OBJECTIVE 1: In the essay on crime in a world of declining resources, in what year did Argentina's economic collapse take place?
OBJECTIVE 2: List every year written as a number in the essay on crime in a world of declining resources.
OBJECTIVE 3: Carry the essay on crime in a world of declining resources forward from the point where it stops.

===== SELECTED PASSAGE

Saturday, August 10, 2013

Crime in a World of Declining Resources

As humanity plunges ever more deeply into the age of declining resources, what will be the future of crime? The particular problem of which I am thinking might be called, more specifically, "future violence," since other acts that are now deemed criminal may seem trivial in later days. And where, if anywhere, is the ignition point for violence?

Accounts of the nineteenth-century Irish potato famine, an earlier example of "resource decline," include little reference to violence (Woodham-Smith, 1962). But it was the "peace" established by the presence of the English army, as grain was being shipped out of Ireland, that made possible the "peaceful" starvation of millions of Irish. On the other hand, an Internet article written after the economic collapse of Argentina in 2001 includes many references such as the following:

By far, the most dangerous moment of the day, is when I (or my wife) leave/enter my house. A solid, secure house cannot be broken in easily, so criminals wait until you are standing on front of the door with the keys on your hand to jump on you. This is why we are extra alert when approaching our house, look all around us and if we see anything strange, keep walking around the block or keep on driving. No door is ever opened when there is a strange person around. (Fernando, 2005, October 21)

==========
===== DATA ENTRIES

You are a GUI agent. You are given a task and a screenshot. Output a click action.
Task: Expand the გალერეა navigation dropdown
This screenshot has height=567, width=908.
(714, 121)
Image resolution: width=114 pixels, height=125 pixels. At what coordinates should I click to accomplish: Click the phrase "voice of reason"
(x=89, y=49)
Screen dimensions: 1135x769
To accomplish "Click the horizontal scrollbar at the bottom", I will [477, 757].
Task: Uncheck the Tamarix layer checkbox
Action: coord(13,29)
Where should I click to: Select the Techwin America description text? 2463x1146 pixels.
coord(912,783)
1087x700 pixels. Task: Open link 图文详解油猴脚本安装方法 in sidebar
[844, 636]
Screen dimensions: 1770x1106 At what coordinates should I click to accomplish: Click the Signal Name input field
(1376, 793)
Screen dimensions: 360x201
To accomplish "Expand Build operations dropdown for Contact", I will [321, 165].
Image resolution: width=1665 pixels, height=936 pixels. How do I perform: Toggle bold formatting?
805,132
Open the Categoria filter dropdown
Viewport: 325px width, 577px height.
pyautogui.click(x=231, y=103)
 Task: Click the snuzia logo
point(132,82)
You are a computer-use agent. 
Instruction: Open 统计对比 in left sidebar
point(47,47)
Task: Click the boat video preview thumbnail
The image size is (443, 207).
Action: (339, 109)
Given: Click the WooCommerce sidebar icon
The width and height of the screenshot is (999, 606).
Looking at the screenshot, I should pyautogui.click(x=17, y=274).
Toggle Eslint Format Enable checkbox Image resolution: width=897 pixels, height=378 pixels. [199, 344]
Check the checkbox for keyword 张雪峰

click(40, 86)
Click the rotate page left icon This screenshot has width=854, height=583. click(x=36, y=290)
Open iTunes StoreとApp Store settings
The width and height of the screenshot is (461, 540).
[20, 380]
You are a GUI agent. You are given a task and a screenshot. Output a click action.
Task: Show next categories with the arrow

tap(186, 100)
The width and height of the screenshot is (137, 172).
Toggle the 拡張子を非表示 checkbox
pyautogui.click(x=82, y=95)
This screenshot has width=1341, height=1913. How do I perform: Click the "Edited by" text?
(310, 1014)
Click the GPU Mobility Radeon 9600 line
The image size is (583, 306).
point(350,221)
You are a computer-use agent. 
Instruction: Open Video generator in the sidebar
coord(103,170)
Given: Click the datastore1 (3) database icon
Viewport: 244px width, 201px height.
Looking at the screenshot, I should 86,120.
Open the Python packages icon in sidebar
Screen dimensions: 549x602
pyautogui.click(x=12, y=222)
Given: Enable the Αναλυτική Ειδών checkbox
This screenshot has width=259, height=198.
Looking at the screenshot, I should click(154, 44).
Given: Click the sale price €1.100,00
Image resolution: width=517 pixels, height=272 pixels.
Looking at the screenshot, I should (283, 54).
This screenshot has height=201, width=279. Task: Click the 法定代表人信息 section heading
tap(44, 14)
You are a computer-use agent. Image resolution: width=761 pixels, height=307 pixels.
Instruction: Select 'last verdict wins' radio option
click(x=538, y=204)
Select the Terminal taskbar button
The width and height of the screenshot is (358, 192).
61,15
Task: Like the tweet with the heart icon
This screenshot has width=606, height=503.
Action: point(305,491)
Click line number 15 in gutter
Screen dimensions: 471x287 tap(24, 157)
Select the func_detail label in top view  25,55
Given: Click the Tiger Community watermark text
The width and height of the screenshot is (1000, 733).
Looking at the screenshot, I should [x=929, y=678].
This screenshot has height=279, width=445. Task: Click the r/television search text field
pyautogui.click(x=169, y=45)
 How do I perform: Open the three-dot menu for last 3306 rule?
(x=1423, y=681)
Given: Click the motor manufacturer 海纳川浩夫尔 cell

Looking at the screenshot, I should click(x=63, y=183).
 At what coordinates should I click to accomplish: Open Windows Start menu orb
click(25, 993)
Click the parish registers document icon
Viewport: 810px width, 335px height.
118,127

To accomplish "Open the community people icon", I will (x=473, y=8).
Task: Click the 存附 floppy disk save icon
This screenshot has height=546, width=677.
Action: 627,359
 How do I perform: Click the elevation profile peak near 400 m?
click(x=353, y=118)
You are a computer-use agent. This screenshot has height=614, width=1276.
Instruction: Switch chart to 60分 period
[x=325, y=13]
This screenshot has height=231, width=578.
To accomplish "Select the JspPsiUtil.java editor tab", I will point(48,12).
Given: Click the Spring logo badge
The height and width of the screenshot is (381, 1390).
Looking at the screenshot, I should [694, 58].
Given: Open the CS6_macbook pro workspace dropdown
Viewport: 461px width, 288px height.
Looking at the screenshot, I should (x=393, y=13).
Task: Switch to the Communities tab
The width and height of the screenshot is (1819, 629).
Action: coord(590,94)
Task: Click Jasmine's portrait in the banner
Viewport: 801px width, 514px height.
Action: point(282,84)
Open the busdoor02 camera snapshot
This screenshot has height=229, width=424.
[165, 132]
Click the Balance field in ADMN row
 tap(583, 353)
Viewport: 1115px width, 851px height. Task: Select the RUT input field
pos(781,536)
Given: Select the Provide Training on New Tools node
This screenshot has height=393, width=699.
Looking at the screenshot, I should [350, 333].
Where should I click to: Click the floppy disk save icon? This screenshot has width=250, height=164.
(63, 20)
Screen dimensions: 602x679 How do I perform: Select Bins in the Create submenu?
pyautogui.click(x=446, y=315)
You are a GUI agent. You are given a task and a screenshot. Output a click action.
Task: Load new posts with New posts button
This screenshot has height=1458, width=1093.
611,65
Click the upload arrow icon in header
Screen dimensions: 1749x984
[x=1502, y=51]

==========

RESULT 1: 2001

RESULT 2: 2013, 1962, 2001, 2005

RESULT 3:
One reason why violence is unlikely to end is that it can be one of life's greatest pleasures. In "The Coming Anarchy" (1994, February), Kaplan refers us to an exclamation in André Malraux's Man's Fate: "Oh, what a relief to fight, to fight enemies who defend themselves, enemies who are awake!" Kaplan then quotes from Martin van Creveld's Transformation of War:

Just as it makes no sense to ask "why people eat" or "what they sleep for," so fighting in many ways is not a means but an end. Throughout history, for every person who has expressed his horror of war there is another who found in it the most marvelous of all the experiences that are vouchsafed to man, even to the point that he later spent a lifetime boring his descendants by recounting his exploits. (Kaplan, 1994, February)

An anonymous American police officer, in an essay entitled "The Thin Blue Line," offers a somewhat parallel comment about human nature:

There is one general rule to remember about all of humanity: it is at the core of our sinful nature to do that which is best for ourselves, regardless of what effect that may have on other people. We are a murderous and self seeking race. . . . So we must prepare ourselves spiritually and physically, with the assumption that we will soon be facing unimaginable evil, and it will be in the form of a human face. (Deputy W., 2009, January 9)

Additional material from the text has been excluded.